The gray box also had isolation amplifiers so the audio circuit
was buffered and level adjusted (and with a couple of additional
boards could be equalized for frequency response).

> No doubt the main force in converting from a DC loop system between
> the local telco office and the??subscriber was cost driven.?? ?? It was
> cost effective to convert the entire AP distribution network from??DC
> loops to the telco, then whatever the telcos used to get the circuits to
> the telco office nearest the subscribers and then back to DC loops to the
> individual TTY machines.

	The justifications I was given were that adding additional
wires to site was just a matter of another machine and a modem tuned
to a different tone... rather than added DC telegraph circuits that
had to be installed by the telco (at some cost).   And switching around
the details of a particular wire's network was much easier to do by doing it
at the regional offices of the wire service than multiple telco COs... 

	But the major reason was that one multidrop voice grade data
network was a lot more reliable (or supposed to be) than multiple 
DC telegraph based nets with issues like other customers moving machines
for cleaning or office re-arrangement.   

	And many many multidrop voice grade data networks were emerging
in the mid to late sixties with more and more telco folks trained to
maintain and troubleshoot them - while DC telegraph stuff was a dieing 
antique even back then, so getting competent repair and installation
and maintenance was easier for more modern technology and reliable
into the future and supported with modern test equipment and tools
and techniques that made diagnosis of problems easier and quicker.

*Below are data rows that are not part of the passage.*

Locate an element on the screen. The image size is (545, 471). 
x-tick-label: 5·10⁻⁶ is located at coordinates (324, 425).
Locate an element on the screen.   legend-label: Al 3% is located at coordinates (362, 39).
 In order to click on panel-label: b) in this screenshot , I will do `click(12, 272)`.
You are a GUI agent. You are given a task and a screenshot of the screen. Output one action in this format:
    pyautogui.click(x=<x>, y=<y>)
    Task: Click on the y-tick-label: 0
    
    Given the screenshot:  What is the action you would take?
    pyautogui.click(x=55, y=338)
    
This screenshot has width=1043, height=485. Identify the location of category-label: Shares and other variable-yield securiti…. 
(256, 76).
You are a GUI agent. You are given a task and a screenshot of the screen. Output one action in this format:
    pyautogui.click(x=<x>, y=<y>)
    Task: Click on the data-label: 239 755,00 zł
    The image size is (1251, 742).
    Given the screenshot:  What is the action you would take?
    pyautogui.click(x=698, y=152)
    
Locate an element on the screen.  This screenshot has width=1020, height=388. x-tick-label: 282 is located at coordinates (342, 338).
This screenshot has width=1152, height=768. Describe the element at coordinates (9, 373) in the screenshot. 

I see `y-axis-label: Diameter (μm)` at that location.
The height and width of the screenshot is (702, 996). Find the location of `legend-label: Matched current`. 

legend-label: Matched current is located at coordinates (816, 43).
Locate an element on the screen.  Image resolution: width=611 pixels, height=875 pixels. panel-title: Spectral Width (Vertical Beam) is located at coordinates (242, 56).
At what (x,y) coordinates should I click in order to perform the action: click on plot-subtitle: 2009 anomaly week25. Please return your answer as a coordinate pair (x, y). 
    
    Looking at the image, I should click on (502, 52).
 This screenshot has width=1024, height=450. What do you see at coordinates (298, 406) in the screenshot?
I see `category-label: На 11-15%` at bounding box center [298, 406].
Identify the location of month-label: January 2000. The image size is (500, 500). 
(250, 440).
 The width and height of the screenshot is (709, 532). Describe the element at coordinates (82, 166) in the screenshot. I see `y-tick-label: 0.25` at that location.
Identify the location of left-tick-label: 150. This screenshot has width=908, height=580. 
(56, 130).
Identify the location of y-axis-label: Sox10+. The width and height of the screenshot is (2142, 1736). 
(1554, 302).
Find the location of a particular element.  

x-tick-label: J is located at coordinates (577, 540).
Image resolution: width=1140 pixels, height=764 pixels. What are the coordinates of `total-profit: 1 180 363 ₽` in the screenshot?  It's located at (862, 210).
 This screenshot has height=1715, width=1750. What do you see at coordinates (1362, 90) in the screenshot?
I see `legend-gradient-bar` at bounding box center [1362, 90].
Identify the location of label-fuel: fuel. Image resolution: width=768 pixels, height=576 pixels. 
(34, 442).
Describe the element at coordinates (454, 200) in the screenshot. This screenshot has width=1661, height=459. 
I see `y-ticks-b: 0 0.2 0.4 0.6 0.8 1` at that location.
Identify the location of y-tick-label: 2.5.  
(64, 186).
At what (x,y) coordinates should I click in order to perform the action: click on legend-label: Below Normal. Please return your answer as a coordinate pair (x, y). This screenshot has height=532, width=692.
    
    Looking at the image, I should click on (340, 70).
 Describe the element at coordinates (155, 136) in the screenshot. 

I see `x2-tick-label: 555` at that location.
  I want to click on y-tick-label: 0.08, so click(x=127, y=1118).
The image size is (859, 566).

	And by having a capability to remotely measure noise and
distortion and level on an audio tonepack signal all the issues of
correctly diagnosing noise, bias distortion, wet cable leakage problems
and cross connections in cabling would largely go away.  Many of these
were very difficult to troubleshoot in networks of series connected
machines...  and of course it is also true a lot of cable problems with
audio data signals could be diagnosed by just listening to the mux
audio, not so easy to do with low speed polar TTY signals.

	Also (and used eventually) it was possible to add intermixed
higher speed circuits over these FDM muxes - essentially just by
changing the  Lenkhurt modems used for that particular signal - allowing
110 baud 150 baud or 300 baud circuits - intermixed with the
45/50/75 baud ones - all without adding any additional telco circuit
costs or delays in installation and setup.
	
	As things evolved, by the mid to late 70s many newspapers were
getting their AP and UPI news as 1200 baud FSK ASCII over the same kind
of voice grade data lines (in some cases the same one).   This quickly
became computer to computer with actual teletype or other printers
optional since news was directly ingested into  databases on editing and
composition computer systems (mostly minicomputers in that era).

	Later a lot of this telco transmission was replaced with
satellite signals delivering the data audio rather than telco
circuits... and eventually with various higher speed satellite delivery
systems in purely digital formats.

	More recently (some of) the satellite stuff has been phased out
and replaced with VPNs over the public Internet or various paywalled
web sites from which story files can be retrieved as needed.
> 
> I suspect other folks may have additional information.

	Not clear how much I add, but something...

-- 
  Dave Emery N1PRE/AE, die at dieconsulting.com  DIE Consulting, Weston, Mass 02493
"An empty zombie mind with a forlorn barely readable weatherbeaten
'For Rent' sign still vainly flapping outside on the weed encrusted pole - in 
celebration of what could have been, but wasn't and is not to be now either."